4.7. Users must not load any software onto the I.T. facilities without permission from the <designated authority>.
4.8. Users must take all reasonable precautions to ensure that they do not deliberately or recklessly introduce any virus, worm, Trojan or other harmful or nuisance program or file into any I.T. facility. They must not take deliberate action to circumvent any precautions taken or prescribed by the <institution> to prevent this. They must take all reasonable precautions to avoid infection, by, for example, not opening email attachments of unknown source.
4.9. Users must not access, delete, amend or disclose the data or data structures of other users without their permission.
4.10. Users must not act in any way which puts the security of the I.T. facilities at risk. In particular, user credentials must be kept safe and secure and only used by those authorised to do so. See <security policy>.
4.11. Users must not in their use of I.T. facilities exceed the terms of their registration. In particular they must not connect to or attempt to connect to any computing I.T. facility without the permission of the <system owner>. This is known as hacking and is a criminal offence in terms of the Computer Misuse Act 1990, as amended.
4.12. Users may be liable for the cost of remedying any damage they cause.
4.13. The use of I.T. facilities or information for commercial gain must have the explicit prior permission of the <system owner> and may be subject to charge.
4.14. The use of I.T. facilities or information to the substantial advantage of other bodies, such as employers of placement students, must have the explicit prior permission of the <system owner> and may be subject to charge.
4.15. Except by prior arrangement users should not carry out activities that will significantly interfere with the work of other users.
4.16. Users must not attempt to conceal or falsify the authorship of any electronic communication.
4.17. Users must not send unsolicited electronic communications to multiple recipients except where it is a communication authorised by <institution>. Specifically, users must not use the <institution’s> facilities to send spam or chain letters. If in doubt, advice must be sought from the <designated authority>.
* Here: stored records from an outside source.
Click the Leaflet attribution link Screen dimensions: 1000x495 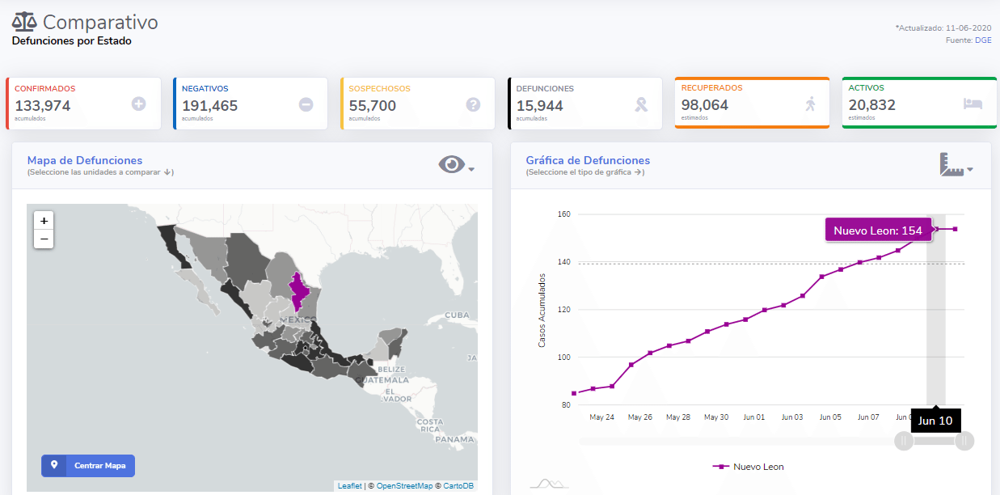click(x=349, y=486)
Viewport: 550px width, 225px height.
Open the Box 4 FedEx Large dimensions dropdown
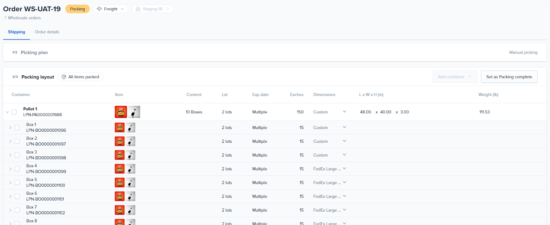(x=344, y=169)
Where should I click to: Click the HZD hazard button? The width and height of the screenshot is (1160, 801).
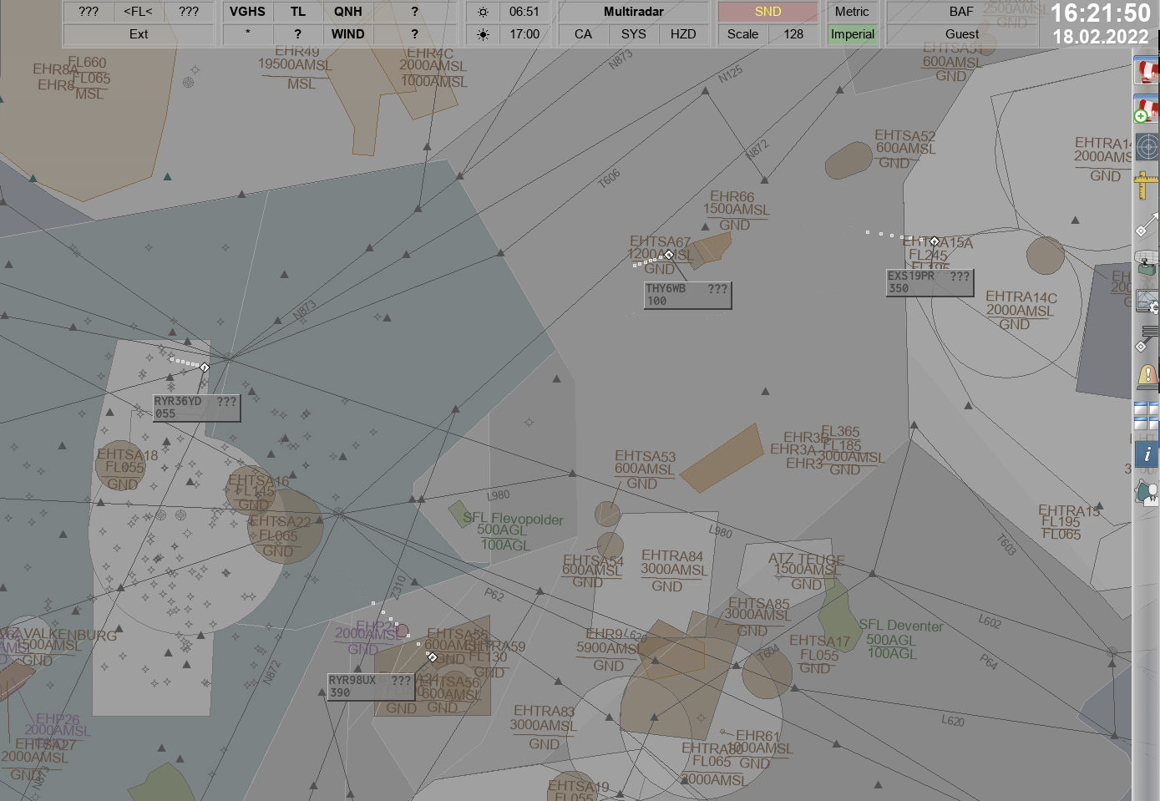click(683, 34)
4.18. The creation, display, production or circulation of material which is illegal, likely to cause offence or which promotes terrorism is forbidden. Where access to such material is deemed necessary, permission must be sought from the <designated authority>.
4.19. Any infringement of these regulations constitutes a disciplinary offence under the applicable procedure and may be treated as such regardless of legal action.
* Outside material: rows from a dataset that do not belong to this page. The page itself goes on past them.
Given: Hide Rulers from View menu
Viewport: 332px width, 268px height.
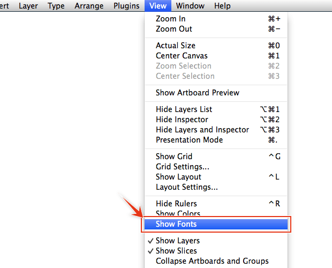Looking at the screenshot, I should click(176, 204).
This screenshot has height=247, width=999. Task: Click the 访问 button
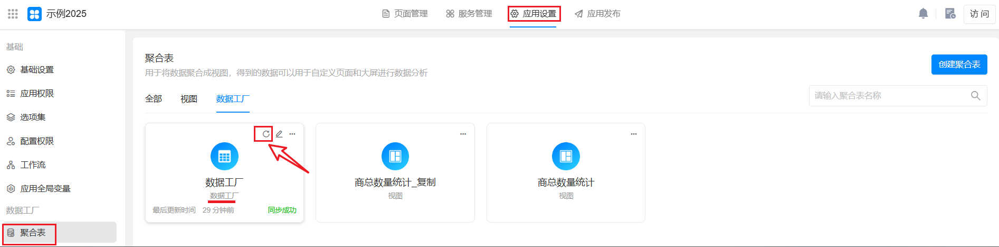979,14
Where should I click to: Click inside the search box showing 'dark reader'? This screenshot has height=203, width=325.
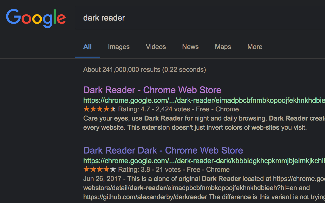pyautogui.click(x=104, y=18)
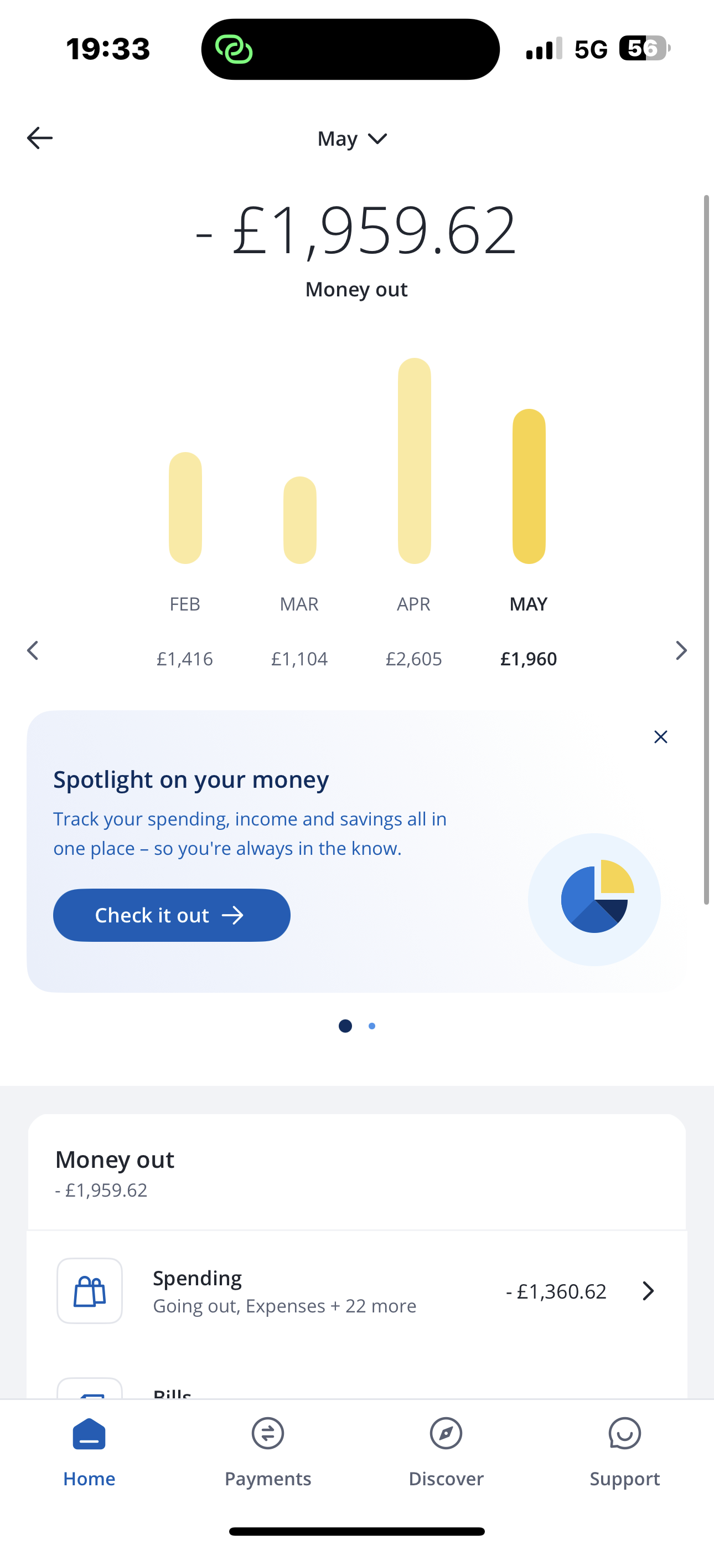Select the second carousel page dot
The height and width of the screenshot is (1549, 714).
click(x=372, y=1026)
<Institution >makes no representations about the suitability of this service for any purpose. All warranties, terms and conditions with regard to this service, including all warranties, terms and conditions, implied by statute, or otherwise, of satisfactory quality, fitness for a particular purpose, and non-infringement are excluded to the fullest extent permitted by law.
<Institution >shall not in any event be liable for any damages, costs or losses (including without limitation direct, indirect, consequential or otherwise) arising out of, or in any way connected with, the use of the service, or with any delayed access to, or inability to use the service and whether arising in tort, contract, negligence, under statute or otherwise. Nothing in these terms excludes or limits liability for death or personal injury caused by the negligence of institution > in providing this service.
Applicable laws and policies include the following together with any amendments and any superseding legislation which may be enacted.
Obscene Publication Act 1959 & 1964 (link)
Protection of Children Act 1978 (link)
Police and Criminal Evidence Act 1984 (link)
Copyright, Designs & Patents Act 1988
Computer Misuse Act 1990
Human Rights Act 1998
Data Protection Act 1998
Regulation of Investigatory Powers Act 2000
Freedom of Information Act 2000
Employment Code of Practice 2002 (link)
Prevention of Terrorism Act 2005
Terrorism Act 2006
Police and Justice Act 2006
Applicable policies include:
JANET Acceptable Use Policy
Institutional I.T. Security Policy (link)
Institutional Communications Policy (link)
Chest Code of Conduct
This list is not exhaustive and will be subject to change.